Despite the importance of foliar fungal pathogens in regulating tree diversity and community composition in temperate forests, our knowledge on their ecology and community assembly remains limited. Specifically, it remains unclear which factors shape foliar fungal pathobiome community composition, which processes (stochastic vs. deterministic) determine their community assembly, and how their community structure is organized. In this study, we used a high–resolution molecular approach (Next Generation Sequencing) to obtain a better understanding of the fungal pathobiome of healthy-looking senescing leaves and needles among 12 temperate tree species growing in a managed mixed forest at the Central Germany. We aimed to determine (i) which ecological processes determine the pathobiome community assembly, (ii) how foliar fungal pathobiome communities are structured, (iii) which factors determine community composition of the foliar fungal pathogens, and (iv) which tree species that act as fungal plant pathogen hub in this forest ecosystem.

Materials and methods

Study site and sampling

The study site is located in a managed mixed forest of Thuringia, Germany (51°12’N 10°18’E) and is characterized by mean annual precipitation from 600 to 800 mm, mean annual temperature from 6 to 7.5°C, and elevations from 100 to 494 m above sea level. The main soil type is Cambisol on limestone as bed-rock. The soil pH is weakly acidic (5.1 ± 1.1; mean ± SD). In October 2019, a minimum of 200-g healthy-looking senescing leaves and needles of 12 mature tree species (5 true replicates/tree individual per tree species, in total 60 samples) were collected in a separate sterile plastic bag with new clean gloves. In this current study, we characterized the healthy-looking senescing leaf as green leaves without visible leaf disease symptoms from branches at the lower part of the crown of the mature tree (3 years old). These 12 tree species include 8 deciduous broadleaf (including Acer pseudoplatanus, Carpinus betulus, Fagus sylvatica, Fraxinus excelsior, Populus hybrid, Prunus avium, Quercus robur, and Tilia cordata), 3 evergreen (including Picea abies, Pinus sylvestris, and Pseudotsuga menziesii), and 1 deciduous (Larix decidua) coniferous tree species. Leaf samples were transported on ice to the laboratory within 3 h and stored at −80°C for further analysis.

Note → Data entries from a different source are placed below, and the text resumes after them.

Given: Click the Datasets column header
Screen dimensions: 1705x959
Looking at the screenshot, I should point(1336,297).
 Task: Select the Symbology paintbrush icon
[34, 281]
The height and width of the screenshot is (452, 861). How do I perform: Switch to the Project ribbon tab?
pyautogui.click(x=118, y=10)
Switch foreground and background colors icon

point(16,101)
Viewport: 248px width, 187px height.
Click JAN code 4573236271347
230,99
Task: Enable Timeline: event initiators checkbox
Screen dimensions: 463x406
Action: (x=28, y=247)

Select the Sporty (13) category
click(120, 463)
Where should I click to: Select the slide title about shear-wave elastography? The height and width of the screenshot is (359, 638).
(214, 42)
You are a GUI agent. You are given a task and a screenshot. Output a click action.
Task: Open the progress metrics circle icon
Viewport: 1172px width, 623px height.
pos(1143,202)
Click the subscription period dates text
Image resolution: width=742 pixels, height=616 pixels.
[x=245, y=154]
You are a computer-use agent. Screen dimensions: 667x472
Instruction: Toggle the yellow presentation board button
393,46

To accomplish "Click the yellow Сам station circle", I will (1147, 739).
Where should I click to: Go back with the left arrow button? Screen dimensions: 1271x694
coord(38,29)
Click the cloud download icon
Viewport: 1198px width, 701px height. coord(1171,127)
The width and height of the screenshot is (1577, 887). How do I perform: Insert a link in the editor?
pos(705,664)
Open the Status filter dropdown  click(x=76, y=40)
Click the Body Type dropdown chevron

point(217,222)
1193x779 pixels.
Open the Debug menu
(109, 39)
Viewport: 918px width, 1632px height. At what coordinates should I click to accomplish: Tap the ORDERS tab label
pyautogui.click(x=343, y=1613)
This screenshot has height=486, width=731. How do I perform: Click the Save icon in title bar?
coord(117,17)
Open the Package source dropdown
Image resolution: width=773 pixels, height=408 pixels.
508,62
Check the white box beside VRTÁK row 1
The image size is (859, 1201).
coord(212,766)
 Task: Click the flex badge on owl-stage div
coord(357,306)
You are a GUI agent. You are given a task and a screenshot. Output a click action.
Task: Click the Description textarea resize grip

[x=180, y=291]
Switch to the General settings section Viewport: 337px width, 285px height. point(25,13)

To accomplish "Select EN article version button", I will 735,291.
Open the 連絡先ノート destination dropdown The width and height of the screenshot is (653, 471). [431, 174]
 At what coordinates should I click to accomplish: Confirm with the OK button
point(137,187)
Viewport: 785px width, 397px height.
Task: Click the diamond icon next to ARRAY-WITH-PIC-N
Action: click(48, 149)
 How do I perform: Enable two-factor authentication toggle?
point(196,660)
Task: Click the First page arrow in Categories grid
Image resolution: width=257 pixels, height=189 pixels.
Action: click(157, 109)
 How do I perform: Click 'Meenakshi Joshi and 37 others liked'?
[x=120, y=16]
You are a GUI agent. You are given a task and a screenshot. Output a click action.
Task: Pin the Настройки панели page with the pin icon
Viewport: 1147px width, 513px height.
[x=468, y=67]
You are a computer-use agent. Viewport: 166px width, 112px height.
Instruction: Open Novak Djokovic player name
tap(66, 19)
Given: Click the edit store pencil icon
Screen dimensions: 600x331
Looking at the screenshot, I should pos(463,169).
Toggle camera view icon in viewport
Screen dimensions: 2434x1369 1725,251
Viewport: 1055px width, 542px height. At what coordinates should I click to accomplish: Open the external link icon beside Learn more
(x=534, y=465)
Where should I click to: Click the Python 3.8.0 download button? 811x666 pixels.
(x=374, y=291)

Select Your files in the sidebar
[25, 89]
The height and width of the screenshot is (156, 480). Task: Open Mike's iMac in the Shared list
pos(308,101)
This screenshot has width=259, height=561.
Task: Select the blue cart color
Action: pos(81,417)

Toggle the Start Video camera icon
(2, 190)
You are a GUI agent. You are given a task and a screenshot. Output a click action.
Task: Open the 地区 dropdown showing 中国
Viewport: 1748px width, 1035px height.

DNA extraction and illumina sequencing

To prepare for deoxyribonucleic acid (DNA) extraction, up to 10 healthy-looking leaves and needles from 5 branches per individual tree were subsampled. Leaf and needle samples were washed three times with 0.1% sterile Tween to remove loosely attached dust particles. The samples were then washed three to five times using deionized water and incubated for 1 h in sterile water to remove the Tween bubbles. By washing leaves with Tween solution, the endophytic and strongly attached epiphytic microorganisms were subjected to the DNA extraction. Leaf and needle samples were ground using liquid nitrogen and sterile nails, homogenized, and stored at −20°C for further analysis. The DNA extraction of senescing leaves and needles and associated microbes was performed using DNeasy PowerSoil Kit (Qiagen, Hilden, Germany) and a Precellys 24 tissue homogenizer (Bertin Instruments, Montigny-le-Bretonneux, France) according to the manufacturer’s instructions. The presence and quantity of genomic DNA was checked using NanoDrop ND-1000 spectrophotometer (Thermo Fisher Scientific, Dreieich, Germany), and the extracts were stored at −20°C.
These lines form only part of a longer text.